Bottles and cans of alcohol sold in the UK should be covered with graphic cigarette-style health warnings to highlight the risks of exceeding the recommended limit, the Royal Society for Public Health has demanded.
The public health body said on Friday that a very few people were aware of the new UK alcohol limit set by chief medical officer Dame Sally Davies of 14 units per week for both males and females, and accused alcohol industry lobbyists the Portman Group of endangering the public by dropping its recommendation of including warning labels to companies after the weekly limit for men was revised down from 21.
The RSPH called for mandatory warnings of the 14 units per week on all drink labels sold in the UK, potentially including confronting images of alcohol-related diseases like bowel cancer, as well as a clear drink-drive warning and a calorie count.
Shirley Cramer, chief executive of the RSPH, said, "Having a drink with friends or family is something many of us enjoy. However, the potential health consequences of alcohol consumption are more serious than many people realise."
"If and when people choose to drink, they have the right to do so with full knowledge of both what their drink contains and the effects it could have. Consumer health information and warnings are now mandatory and readily available on most products from tobacco to food and soft drinks, but alcohol continues to lag behind. If we are to raise awareness and reduce alcohol harm, this must change," she added.
Portman Group CEO John Timothy highlighted the research "found little public interest in a radical overhaul of drinks labelling and strong opposition to cramming more information on pack".

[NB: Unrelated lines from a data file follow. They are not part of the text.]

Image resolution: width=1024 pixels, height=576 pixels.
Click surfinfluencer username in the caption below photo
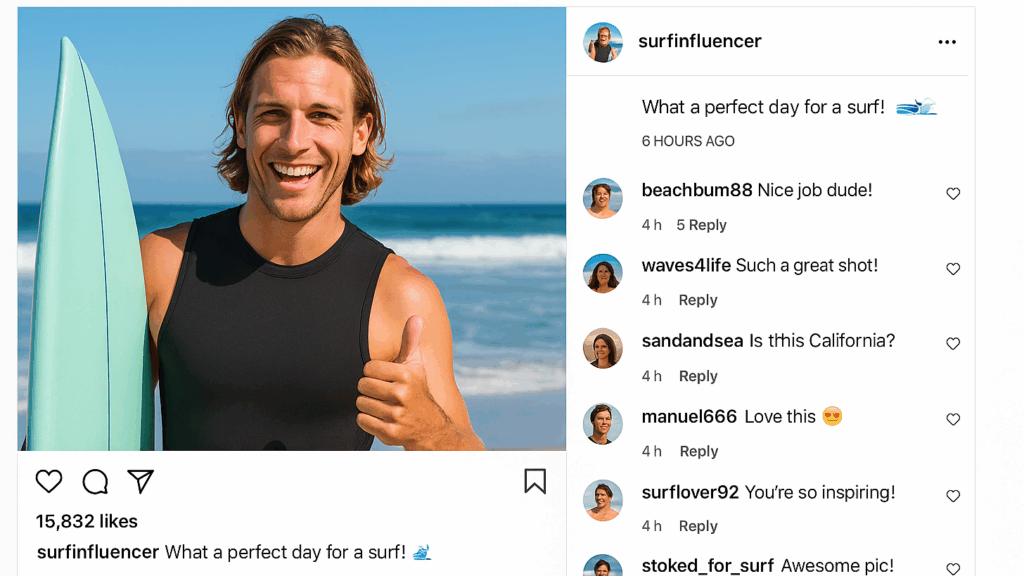[98, 552]
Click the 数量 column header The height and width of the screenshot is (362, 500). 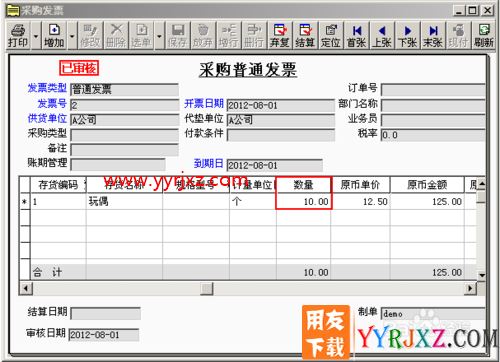point(303,184)
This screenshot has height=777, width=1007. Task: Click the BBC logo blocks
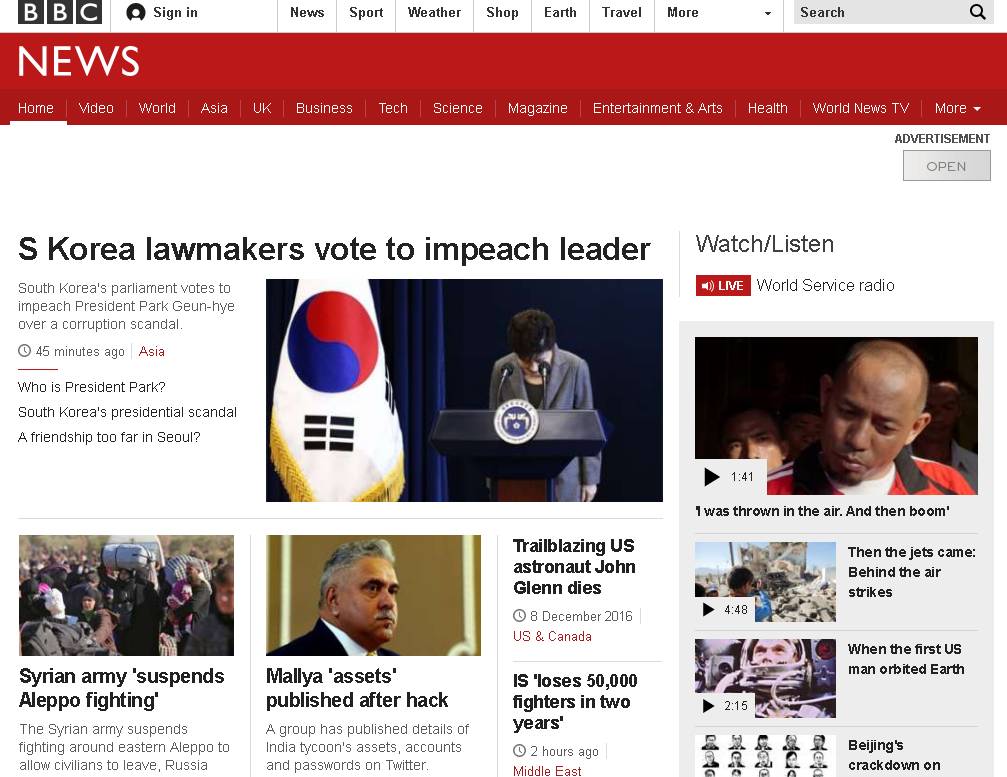point(60,12)
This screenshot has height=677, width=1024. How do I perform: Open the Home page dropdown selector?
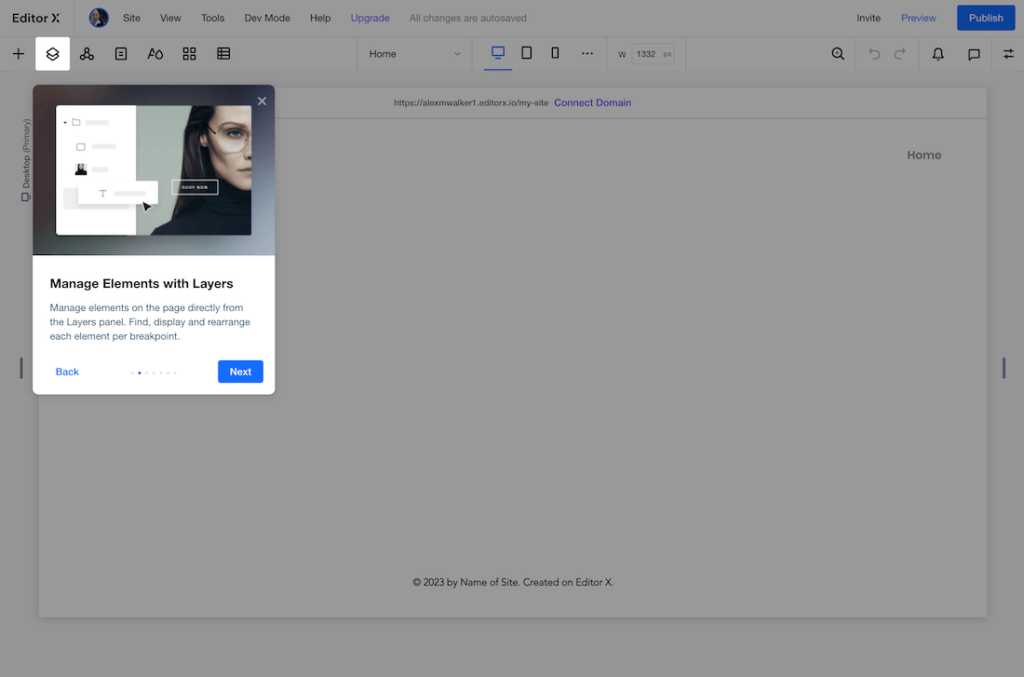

He felt the findings supported the approach taken by the industry in developing updated voluntary guidance and claimed suggesting otherwise "is misrepresentative" and pointed to drinks companies' support of the Drinkaware campaign.
Sir Ian Gilmore, chair of the Alcohol Health Alliance, claimed the Portman Group's choice to drop its recommendation on the labelling "clearly showed that alcohol producers wish to withhold information on alcohol and health from the public."